Composite Figures
The graduate directed design research students in my “Composite Figures” thesis studio are exploring the creative application of multidisciplinary Fiber Reinforced Polymer (FRP) composite material innovation towards housing justice and community inclusion in Los Angeles. As Le Corbusier leveraged an industrial material technology toward a new architecture that would respond to contemporary aesthetic, technical, economic, and social forces shaping the vast demand for new housing in Europe more than a century ago, this architectural thesis studio proposes new architectural systems for the current housing crisis in Los Angeles utilizing FRP composites as the Dom-Ino proposed an architectural system for reinforced concrete. Like the Dom-Ino, the students have each invented a system for housing architecture that operates from the scale of the construction assembly to the urban master plan, leveraging an extra-disciplinary material system without currently widespread architectural use. By reexamining the centrality of housing in a post-pandemic era in the first half the twentieth century, the students have drawn contemporary parallels between modernist goals for post-pandemic housing and our new work from home culture in the twenty-first.

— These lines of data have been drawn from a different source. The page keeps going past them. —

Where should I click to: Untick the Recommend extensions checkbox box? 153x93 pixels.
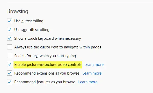tap(10, 73)
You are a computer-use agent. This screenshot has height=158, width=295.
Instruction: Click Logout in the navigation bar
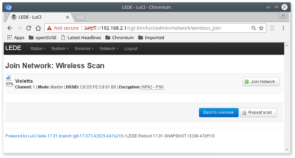(x=131, y=49)
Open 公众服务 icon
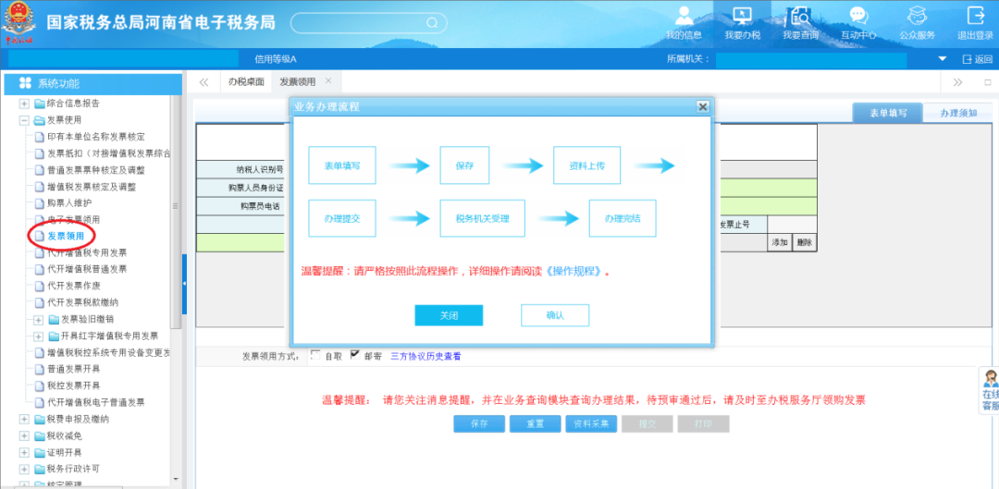 click(917, 17)
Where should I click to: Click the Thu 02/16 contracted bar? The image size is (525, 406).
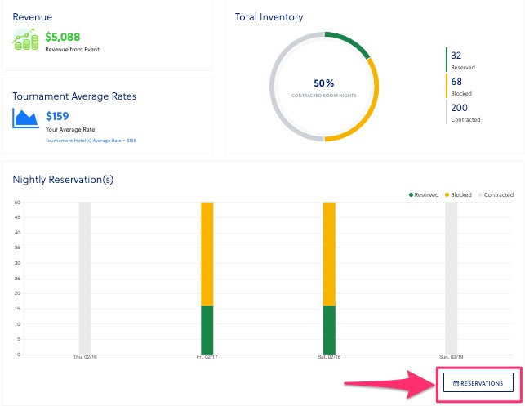85,278
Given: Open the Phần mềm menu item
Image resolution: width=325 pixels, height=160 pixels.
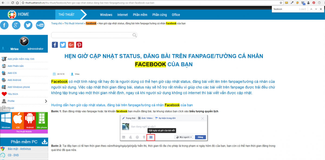Looking at the screenshot, I should pos(140,15).
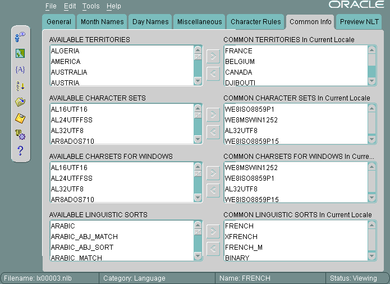Select AL32UTF8 in Available Character Sets list

pyautogui.click(x=67, y=131)
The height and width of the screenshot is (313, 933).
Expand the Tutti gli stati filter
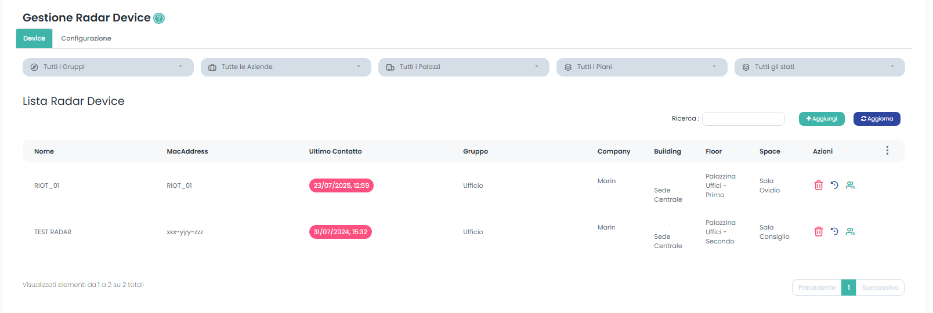pos(819,67)
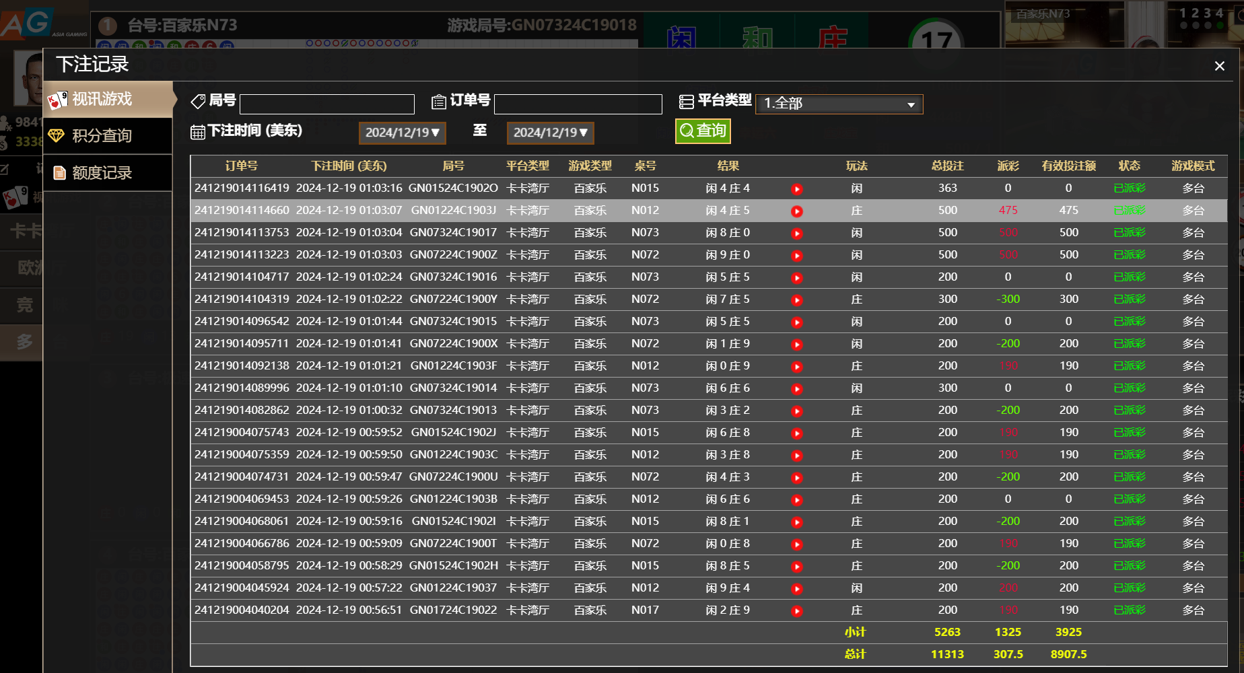Click replay icon for round GN01224C19037
Viewport: 1244px width, 673px height.
797,589
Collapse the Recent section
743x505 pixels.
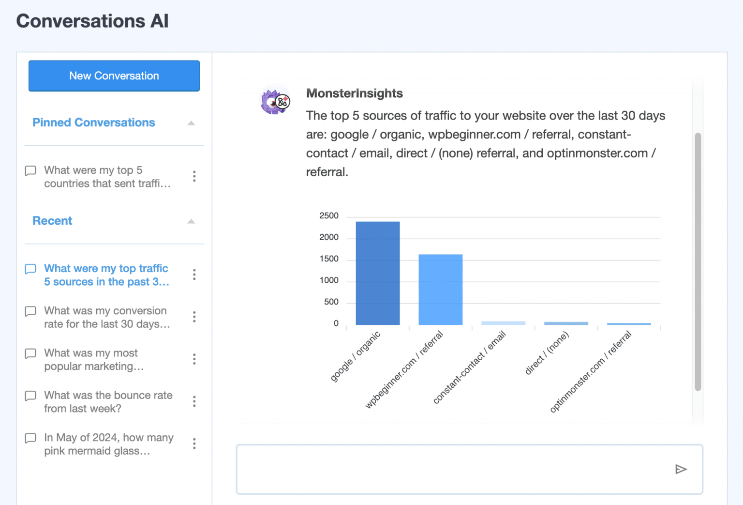point(191,221)
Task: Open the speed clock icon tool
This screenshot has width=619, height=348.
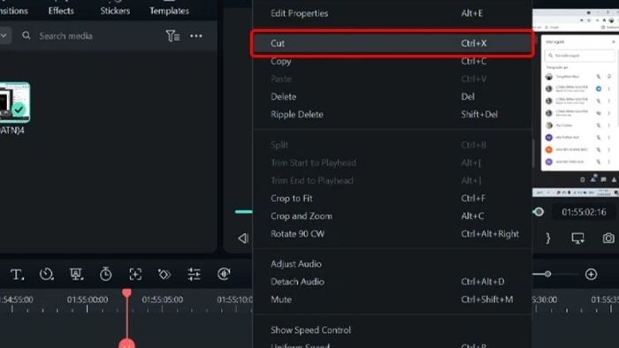Action: click(x=47, y=274)
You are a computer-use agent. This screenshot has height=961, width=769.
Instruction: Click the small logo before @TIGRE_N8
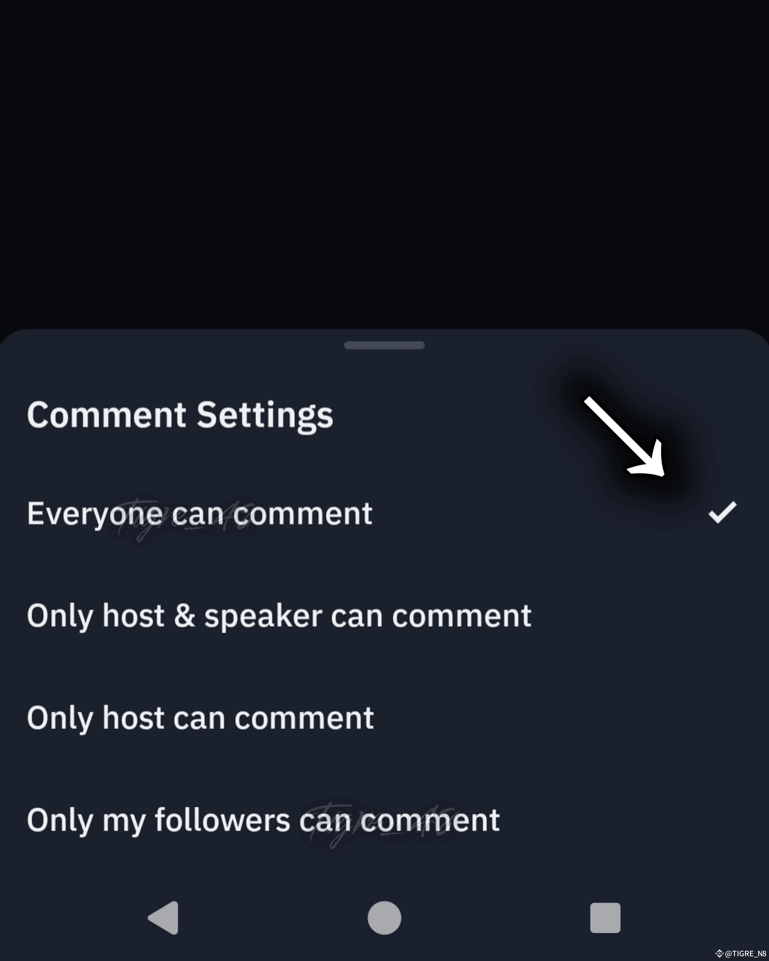pyautogui.click(x=719, y=953)
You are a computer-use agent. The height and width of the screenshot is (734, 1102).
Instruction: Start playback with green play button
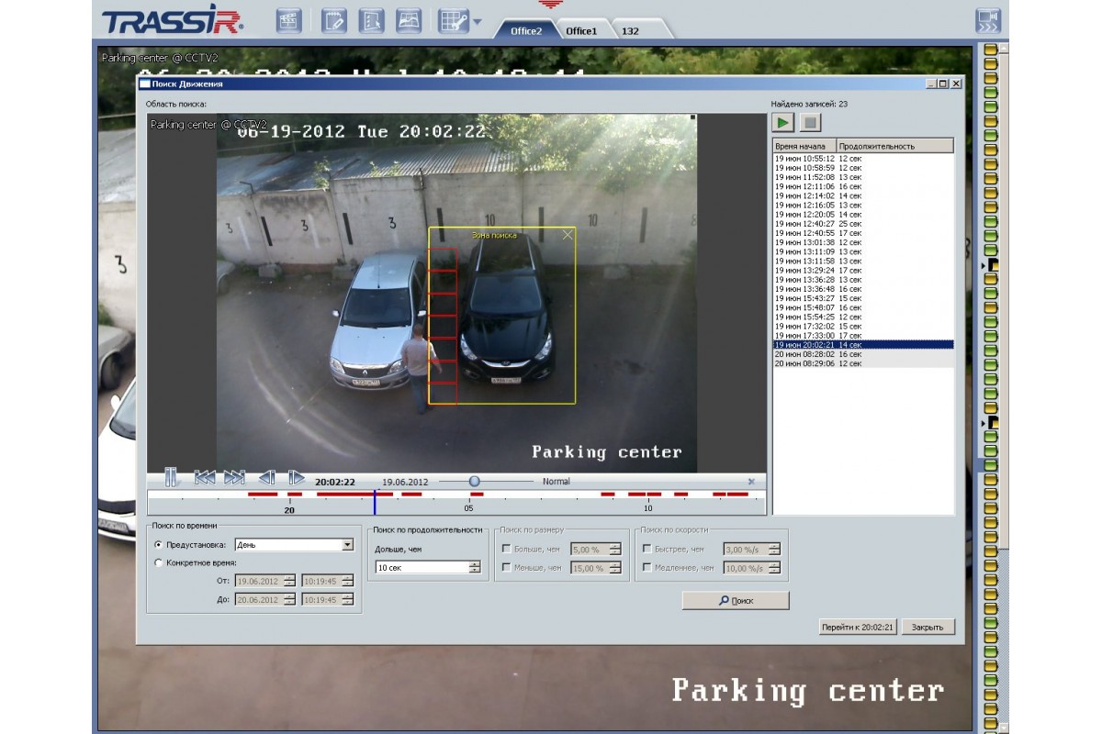click(783, 122)
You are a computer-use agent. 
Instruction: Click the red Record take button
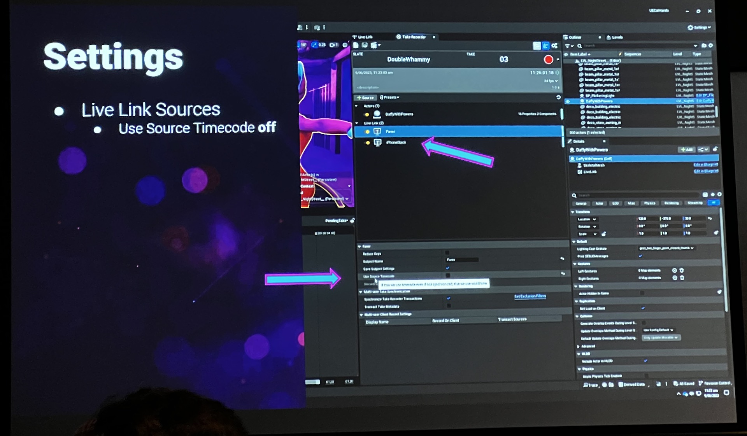[548, 60]
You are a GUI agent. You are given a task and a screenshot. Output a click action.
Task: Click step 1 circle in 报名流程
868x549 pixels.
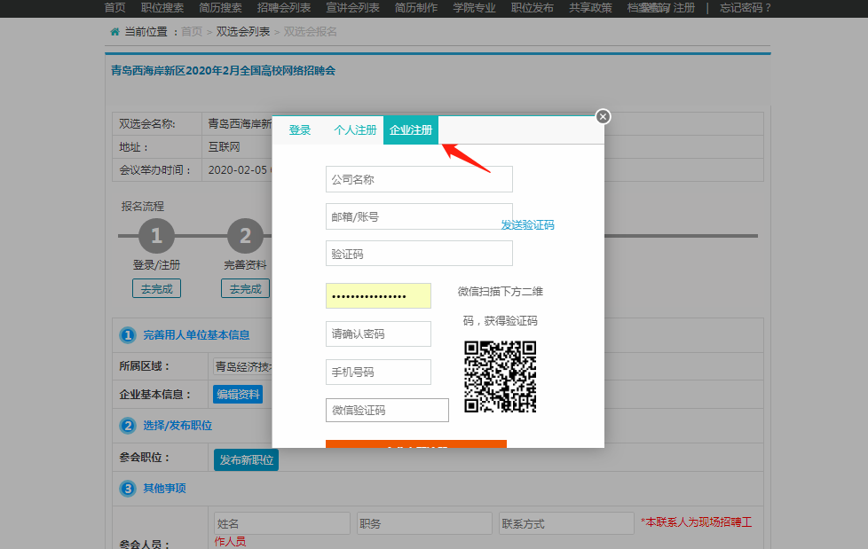[156, 236]
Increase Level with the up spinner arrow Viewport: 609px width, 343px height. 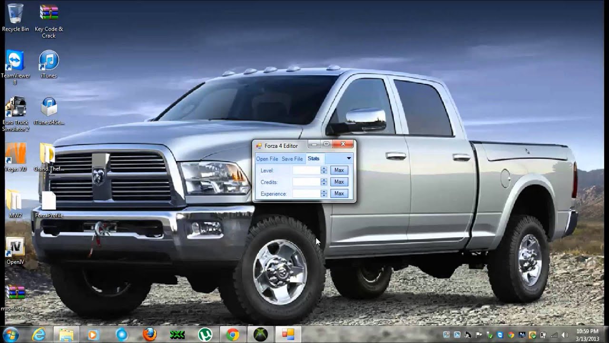tap(324, 168)
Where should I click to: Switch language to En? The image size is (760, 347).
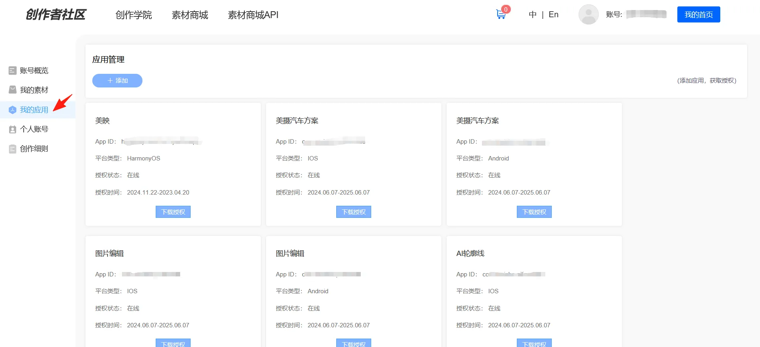[x=553, y=15]
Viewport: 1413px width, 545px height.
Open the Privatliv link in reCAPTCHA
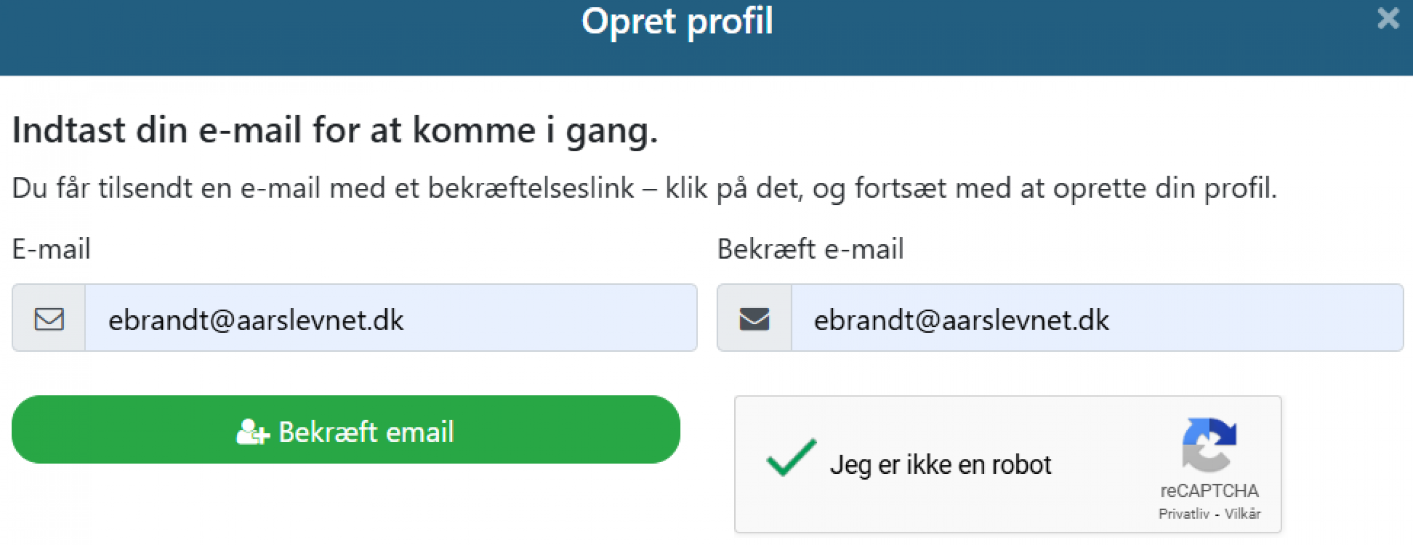[1183, 514]
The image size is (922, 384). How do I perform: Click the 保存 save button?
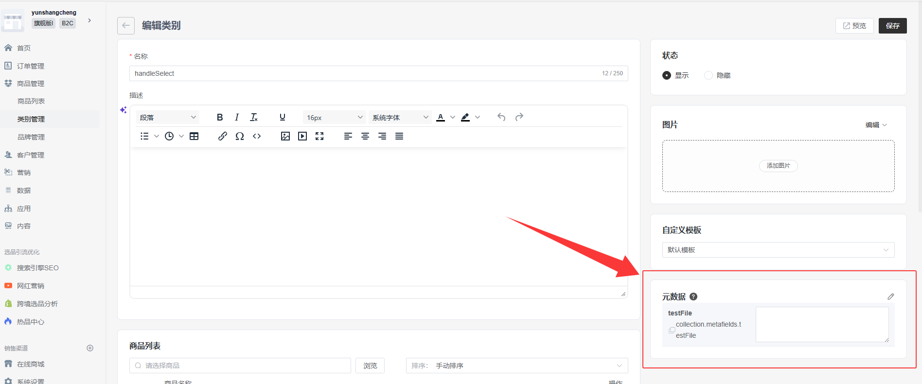[892, 26]
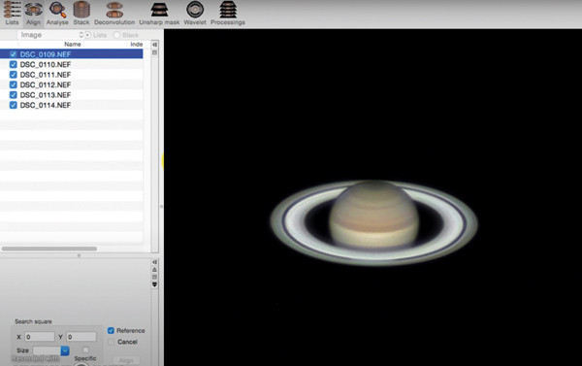Screen dimensions: 582x366
Task: Click the Name column header
Action: [x=73, y=44]
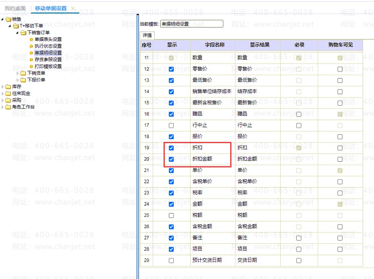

After analyzing housing precedents ranging from ancient civilizations to the work of the Metabolists to contemporary social housing, and pairing that research with multidisciplinary FRP precedents in naval, aerospace, and industrial engineering, students have designed prefabricated FRP composite housing modules that can be nested on trucks and assembled on site. The formal flexibility afforded by these high-strength, lightweight, low-maintenance, FRP systems allows for varied configurations of both housing units and communal spaces. The figuration of common circulation and amenity spaces reinterpret Giovanni Battista Nolli’s Nuova pianta di Roma to discover the spectrum of gray between the traditional black and white binary of public and private spaces in Los Angeles, and suggest how private, multiunit housing might enable public amenities that reinforce socially diverse, equitable, and inclusive communities. These composite figures, both literally and metaphorically, represent a future of housing in which individual parts come together to refigure and reform culturally, economically, and environmentally resilient living arrangements.